#### Extracted text
━━━━━━━━
Data from Fáilte Irelands WAW visitor monitoring programme were used to evaluate the drivers of impact occurrence (IO) and impact severity (IS) using a set of explanatory variables (Table 2).

The distances of all visitor movements were used to determine the distribution of visitor distances travelled upon arrival at the site. The demographic information was used to create a ‘group identity’ resulting in 14 different group-types (Table 3).

The total number of activities (activity richness) and total number of impacts (impact richness) for each group observation were calculated. IS was modelled as a binomial proportion of the number of medium and high-level impacts relative to the number of low-level impacts. Higher values for IS indicate a high proportion of high-/medium-level impacts and lower values of IS are dominated by low-level impacts. The AII was calculated as the proportion of all activities that were moderate or high level. A ‘site-type’ factor categorized the site according to dominant features: beach, clifftop, hard infrastructure and heavily managed.

Five of the variables (indicated in Table 2 by a *) were standardized using the scale function. A two-step modelling approach was undertaken which focused on specific hypotheses: (1) What variables explain the occurrence of impacts (binary response, binomial errors); (2) if impacts occurred what factors explained the IS (proportion of impacts which were moderate or high, binomial errors). For all models, site was used as a random effect.

Models were fit using generalized linear mixed effects regression model with binomial error distribution (GLMER; Bates et al., 2014). The maximal model was constructed for both response variables (IO and IS). The reference-level group selected for the model was a couple at a built infrastructure site, as a couple is viewed to be a standard tourism unit and built infrastructure sites were anticipated to have the lowest potential for impacts. For the IO model, only second-order interactions could be fit. For the IS model, third-order interactions were fit. The MuMin Package (Barton & Barton, 2015) was used to run all possible nested models and rank them according to their AICc values. The AICc values were used as a model selection criterion, models with the lowest AICc value were the models of best fit (Akaike, 1974). Equivalent models were any models with AICc values within 2 units of the best model; where this occurred, the simpler model (lowest number of explanatory variables) was selected. Models were assessed to ensure the assumptions were met. The variables were assessed for collinearity using a correlation matrix and the models were inspected for overdispersion. Further post-hoc tests were undertaken using the emmeans package in R (Lenth et al., 2018) to compare the estimated marginal means—using the ‘Tukey’ method to adjust for multiple comparison—for effects of each level of the categorical variable (full details are provided in Appendix III).
━━━━━━━━
#### Extracted records
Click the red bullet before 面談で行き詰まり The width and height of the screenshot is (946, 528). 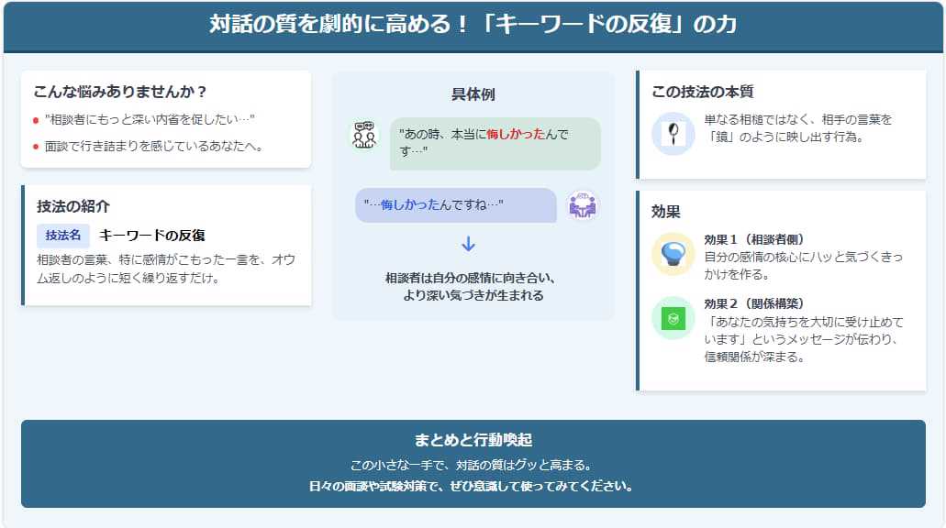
━━━━━━━━
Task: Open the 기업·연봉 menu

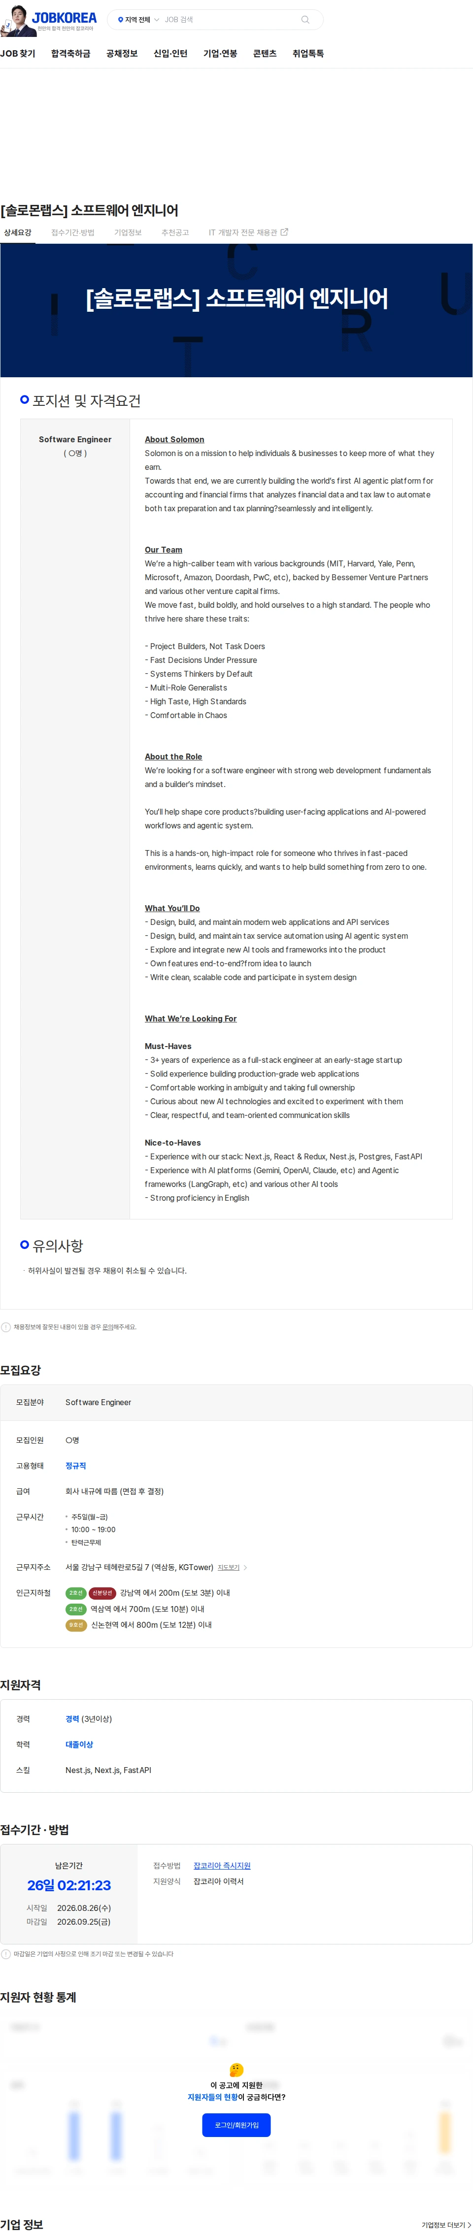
━━━━━━━━
#### Required task 1
List every published source cited in parentheses in the methods passage on visitor impacts, with authors and year as given.
#### Required task 2
Reproduce the methods passage on visitor impacts word for word, starting at "Data from Fáilte" and ending at "different group-types (Table 3).".

#### Worked answer 1
Bates et al., 2014
Barton & Barton, 2015
Akaike, 1974
Lenth et al., 2018

#### Worked answer 2
Data from Fáilte Irelands WAW visitor monitoring programme were used to evaluate the drivers of impact occurrence (IO) and impact severity (IS) using a set of explanatory variables (Table 2).

The distances of all visitor movements were used to determine the distribution of visitor distances travelled upon arrival at the site. The demographic information was used to create a ‘group identity’ resulting in 14 different group-types (Table 3).